▶ _Given text_
══════════════════════════════

OP here.

I've got a still-live Digg-like PHP site that I built two years ago with a
few buddies. How much cred does that buy me if I'm looking for a Django job?
Do I need to specifically build and/or open source Django?

Thanks for the advice guys - much appreciated!

On Fri, Dec 17, 2010 at 1:10 PM, garagefan <monkeygar...@gmail.com> wrote:

> I was once in your shoes. No real resume experience to show... no
> sites to display my knowledge.
>
> My advice... makes more friends. It's all in who you know. Met some at
> an intro html course at a community college, ended up being good
> friends. He was a developer already, but a few years later he tells me
> about a company he got placed at and said I could easily do the
> work... then he helped me get an interview, then I got hired...
> knowing basic stuff.

══════════════════════════════

▶ _Given information_
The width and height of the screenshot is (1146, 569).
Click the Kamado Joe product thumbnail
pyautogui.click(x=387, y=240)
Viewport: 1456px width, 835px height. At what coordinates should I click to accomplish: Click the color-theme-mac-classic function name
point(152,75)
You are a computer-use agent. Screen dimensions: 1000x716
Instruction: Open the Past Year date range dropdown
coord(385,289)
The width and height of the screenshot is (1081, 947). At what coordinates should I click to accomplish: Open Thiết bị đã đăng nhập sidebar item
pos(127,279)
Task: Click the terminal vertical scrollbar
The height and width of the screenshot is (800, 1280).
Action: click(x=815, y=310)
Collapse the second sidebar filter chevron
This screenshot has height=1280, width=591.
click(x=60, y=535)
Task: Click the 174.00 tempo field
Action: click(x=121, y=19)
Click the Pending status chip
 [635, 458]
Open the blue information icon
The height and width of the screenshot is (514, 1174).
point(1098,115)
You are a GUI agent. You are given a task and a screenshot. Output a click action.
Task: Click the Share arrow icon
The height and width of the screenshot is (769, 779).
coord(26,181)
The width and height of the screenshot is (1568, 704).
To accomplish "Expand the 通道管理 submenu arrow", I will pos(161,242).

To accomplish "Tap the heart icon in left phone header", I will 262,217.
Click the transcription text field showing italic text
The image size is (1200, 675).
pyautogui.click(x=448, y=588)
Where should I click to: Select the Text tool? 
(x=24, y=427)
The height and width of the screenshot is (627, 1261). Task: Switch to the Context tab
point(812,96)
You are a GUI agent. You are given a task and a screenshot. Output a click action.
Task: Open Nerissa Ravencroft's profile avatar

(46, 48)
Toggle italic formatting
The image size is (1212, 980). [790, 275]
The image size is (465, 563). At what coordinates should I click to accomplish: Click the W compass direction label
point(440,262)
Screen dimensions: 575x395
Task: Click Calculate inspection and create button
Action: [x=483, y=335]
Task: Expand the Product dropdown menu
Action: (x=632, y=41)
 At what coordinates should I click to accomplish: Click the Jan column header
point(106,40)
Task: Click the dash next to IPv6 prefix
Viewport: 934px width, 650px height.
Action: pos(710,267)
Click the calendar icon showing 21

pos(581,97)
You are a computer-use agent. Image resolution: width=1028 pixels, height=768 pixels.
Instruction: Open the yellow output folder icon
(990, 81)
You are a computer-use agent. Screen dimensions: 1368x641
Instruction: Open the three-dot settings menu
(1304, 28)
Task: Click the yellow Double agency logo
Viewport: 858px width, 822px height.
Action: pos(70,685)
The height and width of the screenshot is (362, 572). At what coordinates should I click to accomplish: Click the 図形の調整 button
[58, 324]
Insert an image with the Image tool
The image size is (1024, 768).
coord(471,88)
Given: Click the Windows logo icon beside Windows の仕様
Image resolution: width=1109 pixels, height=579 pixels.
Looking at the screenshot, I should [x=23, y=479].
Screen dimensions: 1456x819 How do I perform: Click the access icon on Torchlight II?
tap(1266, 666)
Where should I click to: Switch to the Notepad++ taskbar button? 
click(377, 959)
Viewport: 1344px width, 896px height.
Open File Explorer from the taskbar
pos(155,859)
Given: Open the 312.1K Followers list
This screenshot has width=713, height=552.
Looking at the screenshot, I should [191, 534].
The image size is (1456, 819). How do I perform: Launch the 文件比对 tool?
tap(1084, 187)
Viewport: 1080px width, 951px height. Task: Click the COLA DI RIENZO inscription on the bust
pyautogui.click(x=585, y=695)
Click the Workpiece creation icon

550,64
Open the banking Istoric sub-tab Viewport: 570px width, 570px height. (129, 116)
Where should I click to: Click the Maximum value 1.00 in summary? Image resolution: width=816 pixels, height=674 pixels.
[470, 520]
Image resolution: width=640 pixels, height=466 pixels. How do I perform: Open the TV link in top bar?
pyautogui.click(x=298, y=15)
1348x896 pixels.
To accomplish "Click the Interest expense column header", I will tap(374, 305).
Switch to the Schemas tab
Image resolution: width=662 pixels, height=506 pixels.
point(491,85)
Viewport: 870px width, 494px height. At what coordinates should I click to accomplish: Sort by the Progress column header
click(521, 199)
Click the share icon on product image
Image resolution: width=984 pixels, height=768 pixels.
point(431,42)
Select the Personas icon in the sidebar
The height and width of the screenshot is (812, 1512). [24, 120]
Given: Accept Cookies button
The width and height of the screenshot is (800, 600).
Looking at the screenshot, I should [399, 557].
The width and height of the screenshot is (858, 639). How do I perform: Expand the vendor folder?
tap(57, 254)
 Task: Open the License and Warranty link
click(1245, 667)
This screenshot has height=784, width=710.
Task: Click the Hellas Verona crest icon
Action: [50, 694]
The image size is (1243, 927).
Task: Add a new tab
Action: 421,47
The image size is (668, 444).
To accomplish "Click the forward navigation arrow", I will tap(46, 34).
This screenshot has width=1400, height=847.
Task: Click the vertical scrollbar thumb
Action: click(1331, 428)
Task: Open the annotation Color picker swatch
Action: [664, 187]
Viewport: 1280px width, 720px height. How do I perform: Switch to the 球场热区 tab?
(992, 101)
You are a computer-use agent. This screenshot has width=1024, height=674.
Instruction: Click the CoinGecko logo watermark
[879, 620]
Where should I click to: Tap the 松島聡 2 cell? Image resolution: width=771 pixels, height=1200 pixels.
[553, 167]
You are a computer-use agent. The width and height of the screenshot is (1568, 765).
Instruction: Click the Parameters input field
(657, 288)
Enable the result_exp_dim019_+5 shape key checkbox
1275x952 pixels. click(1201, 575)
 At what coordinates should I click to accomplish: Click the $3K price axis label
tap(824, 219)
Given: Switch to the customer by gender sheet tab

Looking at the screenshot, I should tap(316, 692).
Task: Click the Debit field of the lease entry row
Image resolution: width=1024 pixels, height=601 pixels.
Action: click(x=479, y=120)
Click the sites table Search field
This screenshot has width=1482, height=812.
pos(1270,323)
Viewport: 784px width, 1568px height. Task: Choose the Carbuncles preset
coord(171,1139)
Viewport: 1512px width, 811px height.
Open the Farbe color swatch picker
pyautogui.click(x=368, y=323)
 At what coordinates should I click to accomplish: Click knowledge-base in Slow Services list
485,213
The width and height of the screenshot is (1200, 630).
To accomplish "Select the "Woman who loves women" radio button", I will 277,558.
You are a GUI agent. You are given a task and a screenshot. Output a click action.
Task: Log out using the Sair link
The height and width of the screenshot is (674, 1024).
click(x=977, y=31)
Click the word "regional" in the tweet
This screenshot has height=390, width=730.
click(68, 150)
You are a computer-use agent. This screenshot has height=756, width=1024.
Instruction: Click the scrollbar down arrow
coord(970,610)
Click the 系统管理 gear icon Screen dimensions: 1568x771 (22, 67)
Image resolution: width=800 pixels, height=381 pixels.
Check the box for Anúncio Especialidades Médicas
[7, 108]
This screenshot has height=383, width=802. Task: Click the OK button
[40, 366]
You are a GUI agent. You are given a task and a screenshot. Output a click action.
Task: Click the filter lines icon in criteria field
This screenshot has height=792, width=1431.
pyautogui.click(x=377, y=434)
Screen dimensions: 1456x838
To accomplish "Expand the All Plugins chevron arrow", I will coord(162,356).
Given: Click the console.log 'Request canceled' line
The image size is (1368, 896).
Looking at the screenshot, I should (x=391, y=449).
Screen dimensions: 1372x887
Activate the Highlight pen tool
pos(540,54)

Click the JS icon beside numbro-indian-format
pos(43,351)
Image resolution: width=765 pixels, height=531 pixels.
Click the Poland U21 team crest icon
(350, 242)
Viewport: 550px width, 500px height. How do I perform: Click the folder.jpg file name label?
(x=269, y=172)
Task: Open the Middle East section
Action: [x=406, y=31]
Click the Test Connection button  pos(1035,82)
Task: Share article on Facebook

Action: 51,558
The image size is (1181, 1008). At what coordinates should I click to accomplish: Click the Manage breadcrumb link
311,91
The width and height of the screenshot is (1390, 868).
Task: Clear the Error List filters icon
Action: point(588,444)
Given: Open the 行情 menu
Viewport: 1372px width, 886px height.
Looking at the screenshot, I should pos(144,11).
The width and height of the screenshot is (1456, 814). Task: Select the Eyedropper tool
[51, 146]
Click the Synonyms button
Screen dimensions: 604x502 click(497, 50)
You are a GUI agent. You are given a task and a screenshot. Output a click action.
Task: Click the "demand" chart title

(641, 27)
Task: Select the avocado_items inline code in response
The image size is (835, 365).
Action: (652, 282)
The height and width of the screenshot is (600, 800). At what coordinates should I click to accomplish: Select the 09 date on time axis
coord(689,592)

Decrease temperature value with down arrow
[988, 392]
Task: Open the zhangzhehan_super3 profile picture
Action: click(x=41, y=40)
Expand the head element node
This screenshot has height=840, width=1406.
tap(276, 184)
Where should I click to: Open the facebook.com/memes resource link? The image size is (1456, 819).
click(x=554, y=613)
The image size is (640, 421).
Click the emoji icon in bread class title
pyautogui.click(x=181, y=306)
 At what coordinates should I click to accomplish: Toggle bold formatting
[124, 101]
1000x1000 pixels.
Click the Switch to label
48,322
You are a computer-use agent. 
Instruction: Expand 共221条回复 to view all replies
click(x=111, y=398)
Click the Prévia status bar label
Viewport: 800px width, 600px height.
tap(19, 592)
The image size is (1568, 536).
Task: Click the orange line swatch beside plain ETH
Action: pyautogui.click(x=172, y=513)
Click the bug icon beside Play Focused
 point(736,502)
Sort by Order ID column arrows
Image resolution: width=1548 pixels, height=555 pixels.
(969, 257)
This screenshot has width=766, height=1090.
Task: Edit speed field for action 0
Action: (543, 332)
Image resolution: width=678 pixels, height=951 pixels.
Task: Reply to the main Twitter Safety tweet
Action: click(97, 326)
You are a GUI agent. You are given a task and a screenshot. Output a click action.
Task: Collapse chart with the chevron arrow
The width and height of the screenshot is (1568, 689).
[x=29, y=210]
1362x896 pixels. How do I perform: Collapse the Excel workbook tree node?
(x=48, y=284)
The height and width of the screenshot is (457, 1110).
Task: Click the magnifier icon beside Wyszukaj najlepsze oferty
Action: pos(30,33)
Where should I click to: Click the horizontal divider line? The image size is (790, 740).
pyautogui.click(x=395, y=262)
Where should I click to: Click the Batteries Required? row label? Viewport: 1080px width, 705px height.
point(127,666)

══════════════════════════════

▶ _Set tasks_
1. In the email thread, where did garagefan meet the friend who later helped him get hired?
2. List each thing garagefan says his friend did for him, based on the email thread.
3. Continue the email thread from its last line.

▶ _Task-by-task results_
1. At an intro HTML course at a community college.

2.
- Told him about a company the friend got placed at
- Said he could easily do the work
- Helped him get an interview

3.
>
> Moral of the story, network
>
> On Dec 17, 12:03 pm, Dopster <ken.kyhu...@gmail.com> wrote:
> > *This is a question that can be generalized for any other amateur
> > programmers looking to get into software development, and specifically
> > startups. I specify Django/Python in my own details below, but it can be
> > replaced with PHP, Ruby, etc.*
> >
> > As an amateur, how could I position myself to get in the door at an
> > established startup (i.e., not founding team) or web dev shop as a junior
> > Django/[insert language/framework here] developer? What could I do that
> > would give me a chance of getting a job? My guess is that actually
> building
> > something is the right way to go about this?
> >
> > Build a really simple web app? Build a web resume? Start a technical
> blog?
> > Contribute to open source? (though as an amateur, making meaningful
> > contributions is unlikely...)
> > ------------------------------
> >
> > My own personal details, as to define what I mean by "amateur":
> >
> > Academic CS knowledge:
> >
> >    - Non-CS degree
> >    - Two Java courses in college as a non-CS engineer (4+ years ago),
> which
> >    I admittedly have since forgotten, but helped me establish...
> >    - Comfort with basic CS elements (i.e., classes, functions, basic data
> >    structures, control flow tools, etc.)
> >
> > Practical experience (from a failed startup and work):
> >
> >    - 1 year of HTML/CSS/JS
> >    - 1 year of PHP
> >    - 3 years of SQL (mySQL, Oracle, MS Access)
> >    - 2 years of VBA development in Excel/Access (front-end and back-end)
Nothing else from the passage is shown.